Even though section 18-4-405 does not provide the means by which the trial court could impose a constructive trust in this case, UMC can reach certain property in Pamela Allen's possession through the court's equitable powers to impose an equitable lien or a constructive trust on that property. In its complaint in intervention, UMC requested a constructive trust as to the $75,000 promissory note and the deed of trust that secures that note, and a constructive trust and an equitable lien on the Driver Lane property to the extent of funds invested in that property that were obtained by borrowing against the family home. At trial, UMC contended that it also was entitled to the difference between the amount of funds Pamela received from the sale of the Driver Lane residence and the amount she invested in the Florida residence. We hold that UMC is entitled to either an equitable lien, a constructive trust, or both, on certain property held by Pamela. On remand, the trial court can fashion an appropriate remedy after making necessary factual findings as to the circumstances under which Pamela acquired the property and the present interests of Pamela, UMC, and other parties in that property.

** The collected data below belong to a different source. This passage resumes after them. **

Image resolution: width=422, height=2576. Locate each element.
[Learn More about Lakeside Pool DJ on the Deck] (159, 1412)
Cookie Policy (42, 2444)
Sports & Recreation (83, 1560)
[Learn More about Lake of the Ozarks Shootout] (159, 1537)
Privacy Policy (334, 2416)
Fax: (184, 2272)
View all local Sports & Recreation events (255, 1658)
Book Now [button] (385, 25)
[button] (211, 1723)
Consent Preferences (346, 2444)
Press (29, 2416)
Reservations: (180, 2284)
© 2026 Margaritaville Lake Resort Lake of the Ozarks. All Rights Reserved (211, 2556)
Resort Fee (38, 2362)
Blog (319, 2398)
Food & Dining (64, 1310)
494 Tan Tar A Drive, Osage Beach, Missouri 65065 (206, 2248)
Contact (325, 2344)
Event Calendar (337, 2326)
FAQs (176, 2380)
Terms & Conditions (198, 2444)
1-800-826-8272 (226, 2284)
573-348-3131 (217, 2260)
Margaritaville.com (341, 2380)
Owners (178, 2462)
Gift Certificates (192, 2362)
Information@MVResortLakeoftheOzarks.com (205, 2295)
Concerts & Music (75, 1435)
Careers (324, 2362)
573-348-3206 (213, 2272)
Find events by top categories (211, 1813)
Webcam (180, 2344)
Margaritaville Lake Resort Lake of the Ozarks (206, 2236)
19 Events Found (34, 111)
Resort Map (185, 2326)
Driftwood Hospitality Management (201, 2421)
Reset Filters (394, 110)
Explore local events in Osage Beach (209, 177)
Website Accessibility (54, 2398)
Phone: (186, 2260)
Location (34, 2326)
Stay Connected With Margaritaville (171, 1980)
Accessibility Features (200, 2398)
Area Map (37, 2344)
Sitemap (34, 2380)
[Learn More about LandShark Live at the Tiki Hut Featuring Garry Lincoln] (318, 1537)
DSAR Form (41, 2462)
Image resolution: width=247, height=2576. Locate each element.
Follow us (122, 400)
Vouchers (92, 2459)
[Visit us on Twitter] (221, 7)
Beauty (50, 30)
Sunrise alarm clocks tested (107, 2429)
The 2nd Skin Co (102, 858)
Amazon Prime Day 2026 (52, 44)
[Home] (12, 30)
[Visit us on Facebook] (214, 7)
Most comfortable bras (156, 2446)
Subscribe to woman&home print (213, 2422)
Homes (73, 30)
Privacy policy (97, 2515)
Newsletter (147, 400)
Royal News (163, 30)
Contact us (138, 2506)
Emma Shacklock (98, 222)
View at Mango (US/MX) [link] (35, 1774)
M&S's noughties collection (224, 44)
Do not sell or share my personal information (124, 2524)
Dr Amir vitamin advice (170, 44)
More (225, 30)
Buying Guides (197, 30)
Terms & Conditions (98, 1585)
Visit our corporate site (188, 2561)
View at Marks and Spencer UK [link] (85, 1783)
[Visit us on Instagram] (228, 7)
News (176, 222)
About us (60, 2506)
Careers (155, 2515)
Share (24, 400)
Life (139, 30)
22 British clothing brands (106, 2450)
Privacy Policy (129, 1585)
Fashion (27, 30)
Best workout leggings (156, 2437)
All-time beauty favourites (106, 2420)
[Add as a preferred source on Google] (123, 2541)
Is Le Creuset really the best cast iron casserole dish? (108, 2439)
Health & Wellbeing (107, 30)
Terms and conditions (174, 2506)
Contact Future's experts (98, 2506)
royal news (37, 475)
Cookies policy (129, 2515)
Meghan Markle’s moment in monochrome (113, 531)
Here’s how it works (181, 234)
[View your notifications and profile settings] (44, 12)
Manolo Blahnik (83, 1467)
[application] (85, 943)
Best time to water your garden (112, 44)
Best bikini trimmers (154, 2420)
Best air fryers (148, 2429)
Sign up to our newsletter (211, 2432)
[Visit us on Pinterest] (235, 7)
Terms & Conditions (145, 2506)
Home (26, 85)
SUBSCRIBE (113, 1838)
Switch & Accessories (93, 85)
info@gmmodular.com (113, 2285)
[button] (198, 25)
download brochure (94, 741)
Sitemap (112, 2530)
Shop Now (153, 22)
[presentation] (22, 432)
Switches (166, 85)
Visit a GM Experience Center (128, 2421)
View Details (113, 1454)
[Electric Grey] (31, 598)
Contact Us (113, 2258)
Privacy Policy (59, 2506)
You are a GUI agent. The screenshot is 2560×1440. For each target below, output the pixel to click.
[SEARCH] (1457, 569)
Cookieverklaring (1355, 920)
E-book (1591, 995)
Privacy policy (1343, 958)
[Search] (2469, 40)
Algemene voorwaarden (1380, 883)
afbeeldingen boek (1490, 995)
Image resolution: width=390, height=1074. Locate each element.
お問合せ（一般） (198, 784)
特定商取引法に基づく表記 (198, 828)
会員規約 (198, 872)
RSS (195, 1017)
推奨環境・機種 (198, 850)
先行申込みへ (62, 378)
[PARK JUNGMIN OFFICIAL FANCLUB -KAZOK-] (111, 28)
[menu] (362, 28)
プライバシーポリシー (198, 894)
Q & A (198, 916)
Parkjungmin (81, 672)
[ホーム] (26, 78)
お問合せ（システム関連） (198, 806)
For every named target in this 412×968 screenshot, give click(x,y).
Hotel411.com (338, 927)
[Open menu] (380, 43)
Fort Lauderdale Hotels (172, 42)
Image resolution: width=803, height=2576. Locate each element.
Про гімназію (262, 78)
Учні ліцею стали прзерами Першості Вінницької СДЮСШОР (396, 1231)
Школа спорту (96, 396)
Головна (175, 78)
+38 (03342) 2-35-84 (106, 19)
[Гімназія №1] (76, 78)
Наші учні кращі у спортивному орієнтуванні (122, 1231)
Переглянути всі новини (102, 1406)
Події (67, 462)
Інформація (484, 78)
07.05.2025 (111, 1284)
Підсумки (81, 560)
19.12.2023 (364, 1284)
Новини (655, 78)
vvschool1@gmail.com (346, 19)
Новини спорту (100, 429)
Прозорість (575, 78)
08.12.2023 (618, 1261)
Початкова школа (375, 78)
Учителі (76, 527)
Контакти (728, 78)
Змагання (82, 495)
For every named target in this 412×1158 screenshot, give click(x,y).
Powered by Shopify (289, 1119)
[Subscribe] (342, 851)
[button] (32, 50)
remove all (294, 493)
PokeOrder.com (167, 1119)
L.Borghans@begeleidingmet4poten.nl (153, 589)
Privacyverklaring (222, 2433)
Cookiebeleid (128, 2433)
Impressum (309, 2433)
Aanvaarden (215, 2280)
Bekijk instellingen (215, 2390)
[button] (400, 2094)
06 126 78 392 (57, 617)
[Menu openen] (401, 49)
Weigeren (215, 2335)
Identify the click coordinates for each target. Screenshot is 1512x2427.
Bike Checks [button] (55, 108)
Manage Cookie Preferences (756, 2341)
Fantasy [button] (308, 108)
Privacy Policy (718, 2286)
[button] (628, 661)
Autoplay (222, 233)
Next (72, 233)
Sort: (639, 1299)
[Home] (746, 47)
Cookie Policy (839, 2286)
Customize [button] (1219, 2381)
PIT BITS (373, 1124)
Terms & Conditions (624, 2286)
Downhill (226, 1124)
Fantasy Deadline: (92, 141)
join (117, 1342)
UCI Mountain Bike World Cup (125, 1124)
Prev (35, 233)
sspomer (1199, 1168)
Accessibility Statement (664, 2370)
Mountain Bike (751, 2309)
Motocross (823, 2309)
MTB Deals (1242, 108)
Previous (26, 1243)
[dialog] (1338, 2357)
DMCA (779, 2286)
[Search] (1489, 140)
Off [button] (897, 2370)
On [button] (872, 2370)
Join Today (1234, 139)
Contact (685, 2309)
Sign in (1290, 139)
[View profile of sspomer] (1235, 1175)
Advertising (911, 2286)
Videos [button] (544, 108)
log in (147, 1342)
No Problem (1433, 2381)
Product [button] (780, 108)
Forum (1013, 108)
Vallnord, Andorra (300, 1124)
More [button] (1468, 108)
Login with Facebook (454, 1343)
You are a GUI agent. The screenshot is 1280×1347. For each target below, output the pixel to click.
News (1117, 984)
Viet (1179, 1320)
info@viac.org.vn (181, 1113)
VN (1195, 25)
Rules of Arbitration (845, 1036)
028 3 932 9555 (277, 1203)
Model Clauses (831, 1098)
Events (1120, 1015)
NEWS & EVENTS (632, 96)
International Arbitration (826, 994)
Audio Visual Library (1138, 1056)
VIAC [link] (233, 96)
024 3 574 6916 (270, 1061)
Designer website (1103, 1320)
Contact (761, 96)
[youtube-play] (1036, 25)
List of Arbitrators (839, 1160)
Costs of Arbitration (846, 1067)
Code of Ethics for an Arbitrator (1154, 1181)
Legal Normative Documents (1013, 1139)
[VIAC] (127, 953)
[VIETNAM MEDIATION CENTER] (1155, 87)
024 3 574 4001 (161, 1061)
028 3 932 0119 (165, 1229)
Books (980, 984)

As a preliminary matter, we must describe the circumstances that justify the imposition of an equitable lien. When imposed to prevent unjust enrichment, an equitable lien is a special and limited form of a constructive trust. Restatement of Restitution § 161; Dobbs, Handbook on the Law of Remedies, § 4.3 at 249. Whereas the beneficiary of a constructive trust receives title to the trust property, a plaintiff who receives an equitable lien obtains merely a security interest in the property held by the defendant and can use that interest to satisfy a money claim against the defendant. Dobbs, Handbook on the Law of Remedies, § 4.3 at 249; 5 Scott, The Law of Trusts, § 463 at 3425. An equitable lien is the proper remedy "where part of the property or part of the fund belongs in good conscience to the defendant, or at any rate belongs to someone other than the plaintiff." Dobbs, Handbook on the Law of Remedies, § 4.3 at 249-50. An equitable lien also may be the preferable remedy in a case in which the defendant has used the plaintiff's property to purchase other property and the other property has decreased in value. In such a case, in proper circumstances the plaintiff can have an equitable lien on the later-acquired property and a money judgment against the defendant for any deficiency between the value of the plaintiff's property and the value of the later-acquired property. 5 Scott, The Law of Trusts, § 463 at 3425.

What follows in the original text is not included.